-------- Given data

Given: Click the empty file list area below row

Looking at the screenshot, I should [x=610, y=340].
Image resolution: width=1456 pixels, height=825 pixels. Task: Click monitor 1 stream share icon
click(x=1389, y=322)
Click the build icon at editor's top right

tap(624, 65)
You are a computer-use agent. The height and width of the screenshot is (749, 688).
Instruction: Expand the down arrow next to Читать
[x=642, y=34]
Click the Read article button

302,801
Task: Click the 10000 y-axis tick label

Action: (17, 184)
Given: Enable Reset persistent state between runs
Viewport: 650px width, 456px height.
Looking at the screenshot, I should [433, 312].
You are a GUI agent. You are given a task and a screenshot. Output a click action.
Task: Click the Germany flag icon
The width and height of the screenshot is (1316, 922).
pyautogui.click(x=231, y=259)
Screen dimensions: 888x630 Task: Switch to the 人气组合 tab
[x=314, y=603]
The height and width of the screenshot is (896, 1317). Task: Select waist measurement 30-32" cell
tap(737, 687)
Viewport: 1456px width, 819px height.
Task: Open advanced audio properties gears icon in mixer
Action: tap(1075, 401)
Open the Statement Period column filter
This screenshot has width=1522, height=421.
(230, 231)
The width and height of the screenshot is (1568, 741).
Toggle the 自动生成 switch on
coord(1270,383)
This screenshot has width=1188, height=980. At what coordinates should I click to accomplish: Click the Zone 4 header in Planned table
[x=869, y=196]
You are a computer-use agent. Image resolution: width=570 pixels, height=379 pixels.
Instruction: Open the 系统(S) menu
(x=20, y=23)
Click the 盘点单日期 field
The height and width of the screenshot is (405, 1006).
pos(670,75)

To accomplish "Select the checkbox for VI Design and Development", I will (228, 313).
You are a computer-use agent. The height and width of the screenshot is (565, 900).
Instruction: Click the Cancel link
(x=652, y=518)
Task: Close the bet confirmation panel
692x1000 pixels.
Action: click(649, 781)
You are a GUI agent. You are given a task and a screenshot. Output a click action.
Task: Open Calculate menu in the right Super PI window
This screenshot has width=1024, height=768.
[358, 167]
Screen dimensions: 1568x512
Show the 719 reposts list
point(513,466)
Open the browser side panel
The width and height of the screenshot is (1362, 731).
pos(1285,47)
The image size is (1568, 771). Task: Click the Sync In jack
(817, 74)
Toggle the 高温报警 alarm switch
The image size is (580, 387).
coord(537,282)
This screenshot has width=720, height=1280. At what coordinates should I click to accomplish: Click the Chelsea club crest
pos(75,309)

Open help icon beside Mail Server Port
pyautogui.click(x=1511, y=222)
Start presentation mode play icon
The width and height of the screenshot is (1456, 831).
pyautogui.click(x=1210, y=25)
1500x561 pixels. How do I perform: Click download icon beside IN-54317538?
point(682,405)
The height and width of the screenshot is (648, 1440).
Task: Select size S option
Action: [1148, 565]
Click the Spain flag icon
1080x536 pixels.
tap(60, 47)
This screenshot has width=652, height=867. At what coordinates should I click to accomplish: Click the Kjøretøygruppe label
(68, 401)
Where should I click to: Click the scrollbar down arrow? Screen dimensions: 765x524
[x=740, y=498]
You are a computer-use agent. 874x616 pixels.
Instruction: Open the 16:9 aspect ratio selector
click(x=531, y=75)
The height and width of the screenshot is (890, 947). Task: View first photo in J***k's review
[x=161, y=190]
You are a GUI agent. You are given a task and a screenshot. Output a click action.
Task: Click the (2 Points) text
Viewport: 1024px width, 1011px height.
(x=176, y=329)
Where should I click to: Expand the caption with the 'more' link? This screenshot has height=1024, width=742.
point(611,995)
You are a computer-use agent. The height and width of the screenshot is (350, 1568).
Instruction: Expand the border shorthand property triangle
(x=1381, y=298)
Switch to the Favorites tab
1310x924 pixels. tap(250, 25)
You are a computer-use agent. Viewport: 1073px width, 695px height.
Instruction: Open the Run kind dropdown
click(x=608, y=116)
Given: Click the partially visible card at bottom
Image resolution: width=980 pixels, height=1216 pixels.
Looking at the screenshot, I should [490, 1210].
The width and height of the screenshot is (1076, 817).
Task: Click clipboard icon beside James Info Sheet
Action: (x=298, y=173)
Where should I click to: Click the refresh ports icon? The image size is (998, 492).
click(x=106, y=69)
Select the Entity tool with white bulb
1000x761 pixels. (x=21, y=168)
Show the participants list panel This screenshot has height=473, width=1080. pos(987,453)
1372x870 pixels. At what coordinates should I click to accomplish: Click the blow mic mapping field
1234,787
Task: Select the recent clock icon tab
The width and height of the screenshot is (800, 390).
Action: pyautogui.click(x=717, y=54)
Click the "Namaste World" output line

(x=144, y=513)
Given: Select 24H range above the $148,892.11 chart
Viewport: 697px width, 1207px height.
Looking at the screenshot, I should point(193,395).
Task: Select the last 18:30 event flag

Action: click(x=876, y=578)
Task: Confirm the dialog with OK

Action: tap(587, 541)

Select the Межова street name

----------------

(Job): Can you reproduce all the data above with "refresh ports icon" swapped for "reload ports icon" and every other character left unchanged?

(Output of the exercise):
Given: Click the empty file list area below row

Looking at the screenshot, I should [x=610, y=340].
Image resolution: width=1456 pixels, height=825 pixels. Task: Click monitor 1 stream share icon
click(x=1389, y=322)
Click the build icon at editor's top right

tap(624, 65)
You are a computer-use agent. The height and width of the screenshot is (749, 688).
Instruction: Expand the down arrow next to Читать
[x=642, y=34]
Click the Read article button

302,801
Task: Click the 10000 y-axis tick label

Action: (17, 184)
Given: Enable Reset persistent state between runs
Viewport: 650px width, 456px height.
Looking at the screenshot, I should [433, 312].
You are a GUI agent. You are given a task and a screenshot. Output a click action.
Task: Click the Germany flag icon
The width and height of the screenshot is (1316, 922).
pyautogui.click(x=231, y=259)
Screen dimensions: 888x630 Task: Switch to the 人气组合 tab
[x=314, y=603]
The height and width of the screenshot is (896, 1317). Task: Select waist measurement 30-32" cell
tap(737, 687)
Viewport: 1456px width, 819px height.
Task: Open advanced audio properties gears icon in mixer
Action: tap(1075, 401)
Open the Statement Period column filter
This screenshot has width=1522, height=421.
(230, 231)
The width and height of the screenshot is (1568, 741).
Toggle the 自动生成 switch on
coord(1270,383)
This screenshot has width=1188, height=980. At what coordinates should I click to accomplish: Click the Zone 4 header in Planned table
[x=869, y=196]
You are a computer-use agent. Image resolution: width=570 pixels, height=379 pixels.
Instruction: Open the 系统(S) menu
(x=20, y=23)
Click the 盘点单日期 field
The height and width of the screenshot is (405, 1006).
pos(670,75)

To accomplish "Select the checkbox for VI Design and Development", I will (228, 313).
You are a computer-use agent. The height and width of the screenshot is (565, 900).
Instruction: Click the Cancel link
(x=652, y=518)
Task: Close the bet confirmation panel
692x1000 pixels.
Action: click(649, 781)
You are a GUI agent. You are given a task and a screenshot. Output a click action.
Task: Open Calculate menu in the right Super PI window
This screenshot has width=1024, height=768.
[358, 167]
Screen dimensions: 1568x512
Show the 719 reposts list
point(513,466)
Open the browser side panel
The width and height of the screenshot is (1362, 731).
pos(1285,47)
The image size is (1568, 771). Task: Click the Sync In jack
(817, 74)
Toggle the 高温报警 alarm switch
The image size is (580, 387).
coord(537,282)
This screenshot has width=720, height=1280. At what coordinates should I click to accomplish: Click the Chelsea club crest
pos(75,309)

Open help icon beside Mail Server Port
pyautogui.click(x=1511, y=222)
Start presentation mode play icon
The width and height of the screenshot is (1456, 831).
pyautogui.click(x=1210, y=25)
1500x561 pixels. How do I perform: Click download icon beside IN-54317538?
point(682,405)
The height and width of the screenshot is (648, 1440).
Task: Select size S option
Action: [1148, 565]
Click the Spain flag icon
1080x536 pixels.
tap(60, 47)
This screenshot has width=652, height=867. At what coordinates should I click to accomplish: Click the Kjøretøygruppe label
(68, 401)
Where should I click to: Click the scrollbar down arrow? Screen dimensions: 765x524
[x=740, y=498]
You are a computer-use agent. 874x616 pixels.
Instruction: Open the 16:9 aspect ratio selector
click(x=531, y=75)
The height and width of the screenshot is (890, 947). Task: View first photo in J***k's review
[x=161, y=190]
You are a GUI agent. You are given a task and a screenshot. Output a click action.
Task: Click the (2 Points) text
Viewport: 1024px width, 1011px height.
(x=176, y=329)
Where should I click to: Expand the caption with the 'more' link? This screenshot has height=1024, width=742.
point(611,995)
You are a computer-use agent. The height and width of the screenshot is (350, 1568).
Instruction: Expand the border shorthand property triangle
(x=1381, y=298)
Switch to the Favorites tab
1310x924 pixels. tap(250, 25)
You are a computer-use agent. Viewport: 1073px width, 695px height.
Instruction: Open the Run kind dropdown
click(x=608, y=116)
Given: Click the partially visible card at bottom
Image resolution: width=980 pixels, height=1216 pixels.
Looking at the screenshot, I should [490, 1210].
The width and height of the screenshot is (1076, 817).
Task: Click clipboard icon beside James Info Sheet
Action: (x=298, y=173)
Where should I click to: Click the reload ports icon? The image size is (998, 492).
click(x=106, y=69)
Select the Entity tool with white bulb
1000x761 pixels. (x=21, y=168)
Show the participants list panel This screenshot has height=473, width=1080. pos(987,453)
1372x870 pixels. At what coordinates should I click to accomplish: Click the blow mic mapping field
1234,787
Task: Select the recent clock icon tab
The width and height of the screenshot is (800, 390).
Action: pyautogui.click(x=717, y=54)
Click the "Namaste World" output line

(x=144, y=513)
Given: Select 24H range above the $148,892.11 chart
Viewport: 697px width, 1207px height.
Looking at the screenshot, I should point(193,395).
Task: Select the last 18:30 event flag

Action: click(x=876, y=578)
Task: Confirm the dialog with OK

Action: tap(587, 541)

Select the Межова street name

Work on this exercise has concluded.